Everyone laughs again. Jay loads us up with a gallon bag of homemade chips, and a QUART of his fiery homemade salsa…you know, to go with the 3 pound burrito I just made with our leftovers. He demands a photo with the crazy pink haired gringo:
…and then he sends us on our way.
This is a great story, of course, but it really is a distillation of what food means to me. Jay isn’t a trained chef. He’s making the foods his mother and grandmother made. But he is the master of his domain. He greets each guest the same way, whether they’ve been eating at his restaurant for 20 years, or whether they’re a weird pink-haired gringo wandering in from the desert hot springs. He COMMUNES with his guests, even from the kitchen window when he’s back there cooking up their order. Jay has found a way to do what I imagined I could never do, if I became the chef-owner of my own restaurant. I had nightmares of being stuck back in a kitchen, churning out the same food each night, never even able to see the faces of the people I was cooking for. Jay, you have a magical place there in Bishop. You’re a lucky man. I know exactly how hard you work. And the smile on your face reveals exactly how much you love every minute of it. Dining at the Petite Pantry was a highlight of my entire 3 weeks. If you find yourself on Highway 395 east of the Sierras, DO NOT PASS UP Petite Pantry in Bishop.
From Bishop we head north into the Long Valley Caldera, an ancient volcano now occupied by dozens of amazing hot springs. I’ve explored many, but this time I hit a few new ones, and find a winner in Crowley, or Wild Willy’s hot spring:
The hot springs out here have the most stunning views of ANY I’ve found in the world. The high Sierras run down one side of the valley, with the White Mountains on the other. Soaking in thermal water in this valley is just indescribable. (And yes, for those who don’t know, I religiously believe in soaking naturally in nature. Swimsuits seem like a perversion in sacred places like this.)
Then it’s north to Mono Lake, that other-worldly inland salt sea you saw pictures of in National Geographic when you were a kid. It’s a very weird place. I’ve been many times, but my goal for this time was to actually swim in the lake. I’ve never swum in anything saltier than the ocean, and I’ve always wanted to feel that extra buoyancy. They say it’s impossible to sink. Enjoy:
We’re already running late for our rendezvous in Reno with the Burning Man setup crew, so we head north, but get waylaid in Lee Vining, the town on the shore of Mono Lake where the Tioga Pass road comes down from Yosemite, by a freak hail storm:
We chase the hailstorm north toward Reno:
And make a quick stop just north of Bridgeport to wash off the salt from Mono Lake in the Fales hot springs:
This lovely soaking pool is right on Highway 395, though most people drive right past it and have no idea it’s there. It’s the perfect place to rinse off after a Mono Lake swim.
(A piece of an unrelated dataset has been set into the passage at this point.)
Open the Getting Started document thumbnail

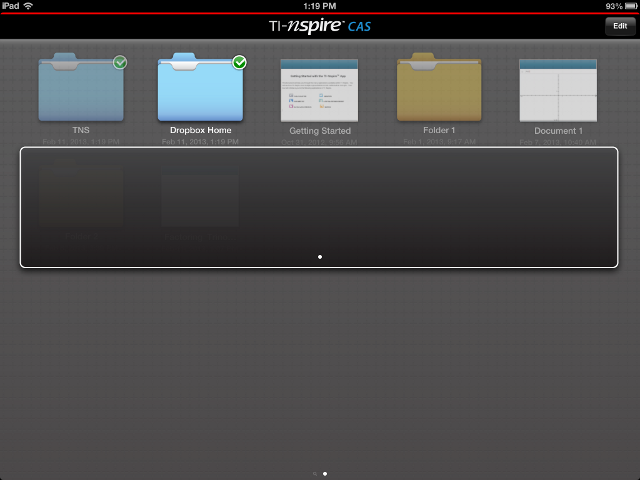(319, 90)
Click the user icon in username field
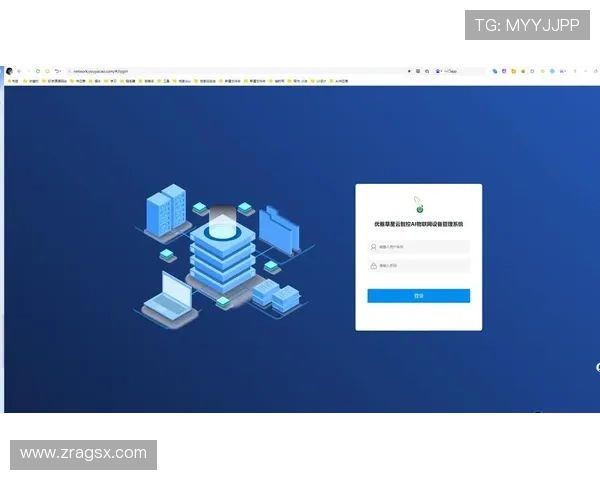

Eventually we make it to a VERY smokey Reno. The fires in Yosemite have sent their smoke directly over this city. Ashes the size of my hand are floating in the brown air, and it smells like a burning landfill. We head to the storage unit where our camp’s infrastructure spends 51 weeks a year, and the early entry crew, headed up by Stewart the Aussie and Devananda (both guys who, in their day jobs, basically make the internet work for all of us) are packing the contents of the vast unit into a large moving truck with Tetris-like precision:
Tomorrow, all this stuff will be carted into the vast Black Rock desert and assembled into a home for 30 people. Camp Potluck. But now…sleep.